TASK »
Turn the lines below, from the line with "943x671 pixels. How" up to and including the line with "Screen dimensions: 792x566", into a numbered list. Skip blank lines and leave the pictures out.

STORED RECORDS »
——

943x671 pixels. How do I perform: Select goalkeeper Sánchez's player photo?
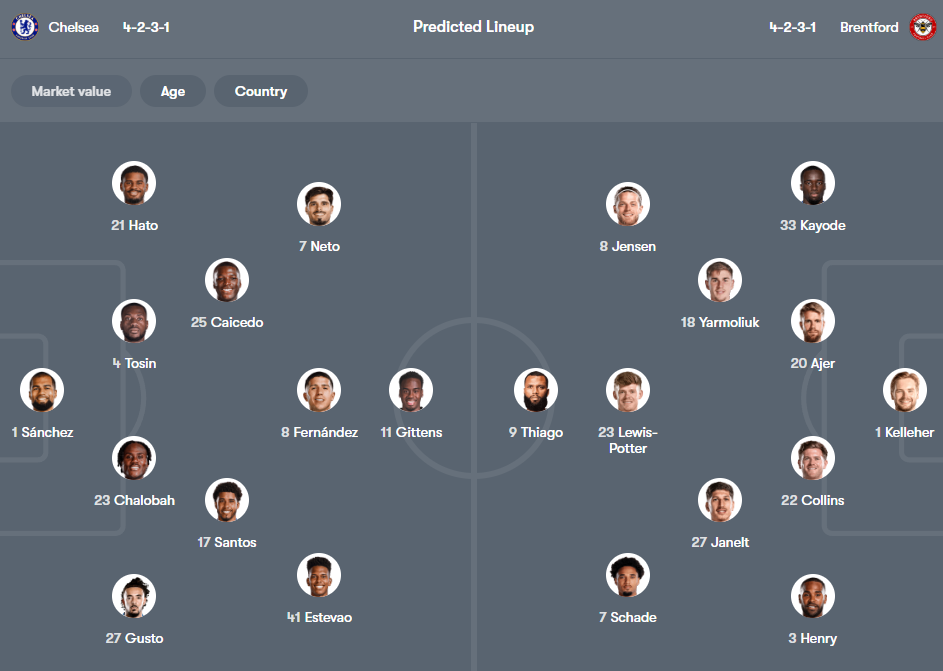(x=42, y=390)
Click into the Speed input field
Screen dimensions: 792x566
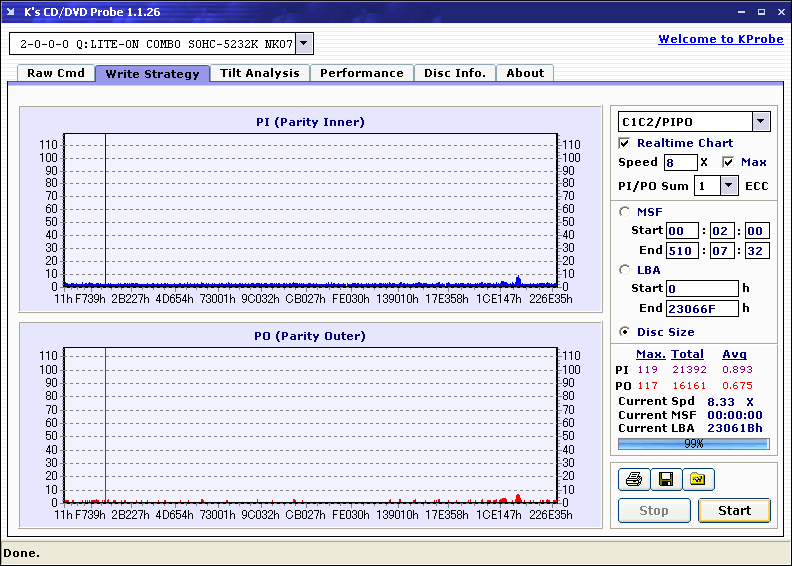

——

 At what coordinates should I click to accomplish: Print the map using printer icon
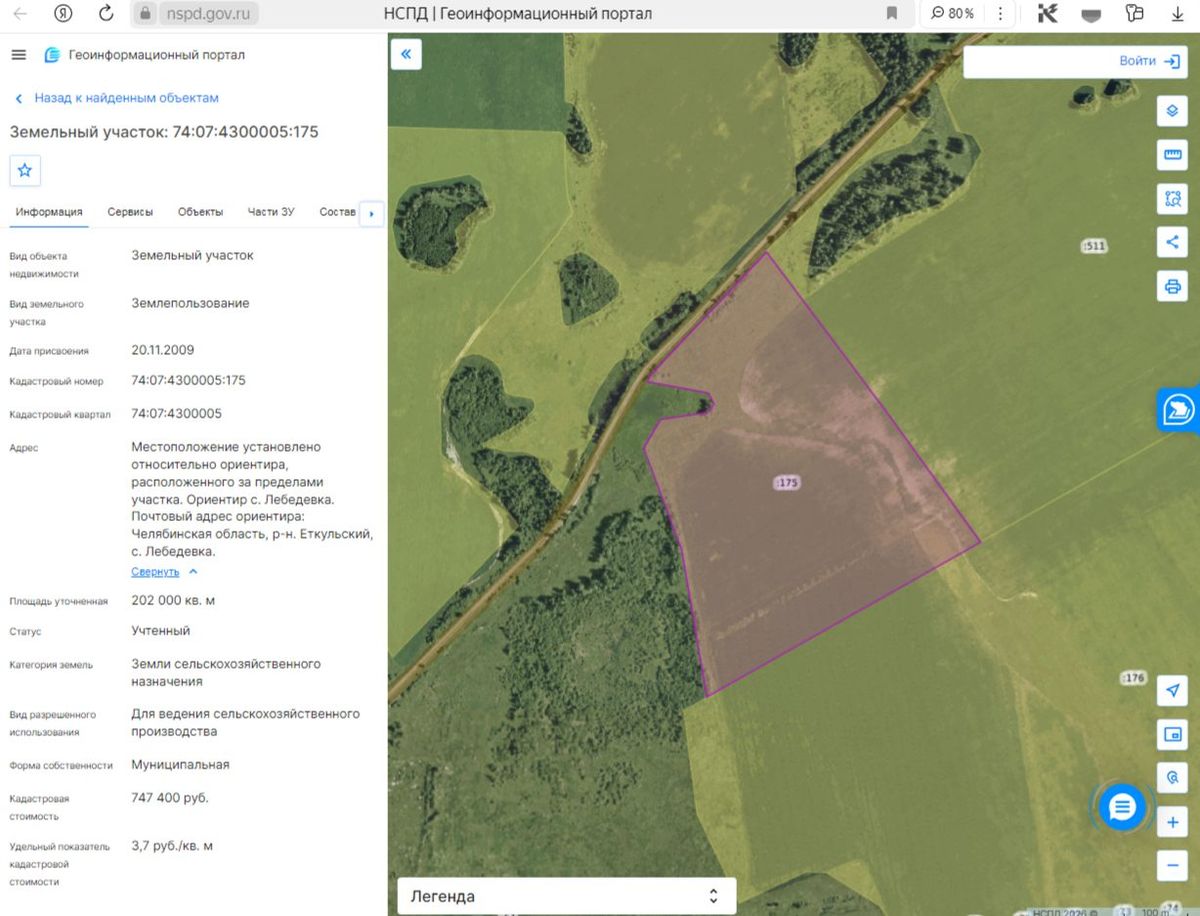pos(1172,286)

——

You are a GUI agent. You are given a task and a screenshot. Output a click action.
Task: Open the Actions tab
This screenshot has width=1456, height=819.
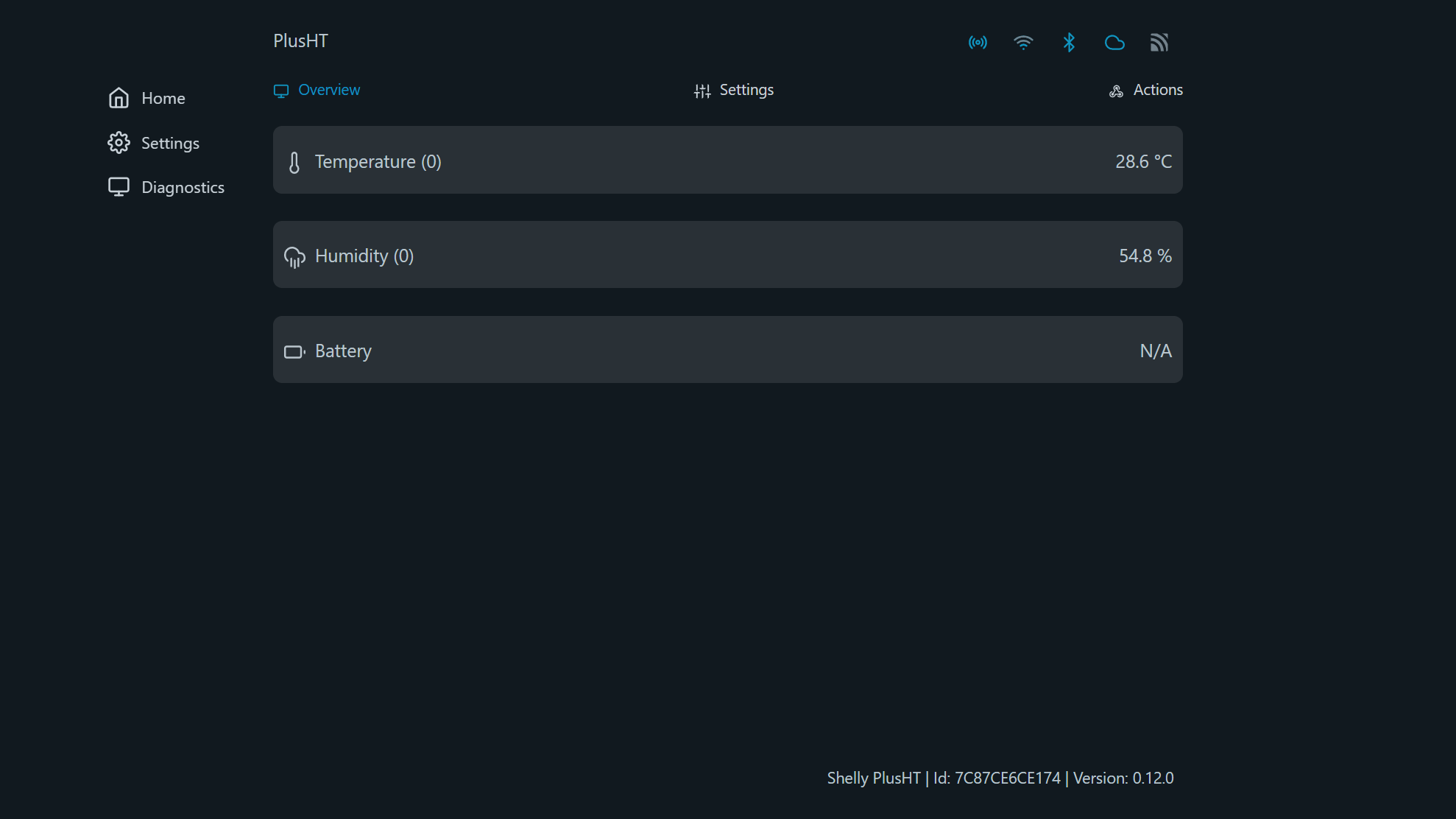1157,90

——

EXERCISE OUTPUT »
1. 943x671 pixels. How do I perform: Select goalkeeper Sánchez's player photo?
2. (x=42, y=390)
3. Click into the Speed input field
4. Screen dimensions: 792x566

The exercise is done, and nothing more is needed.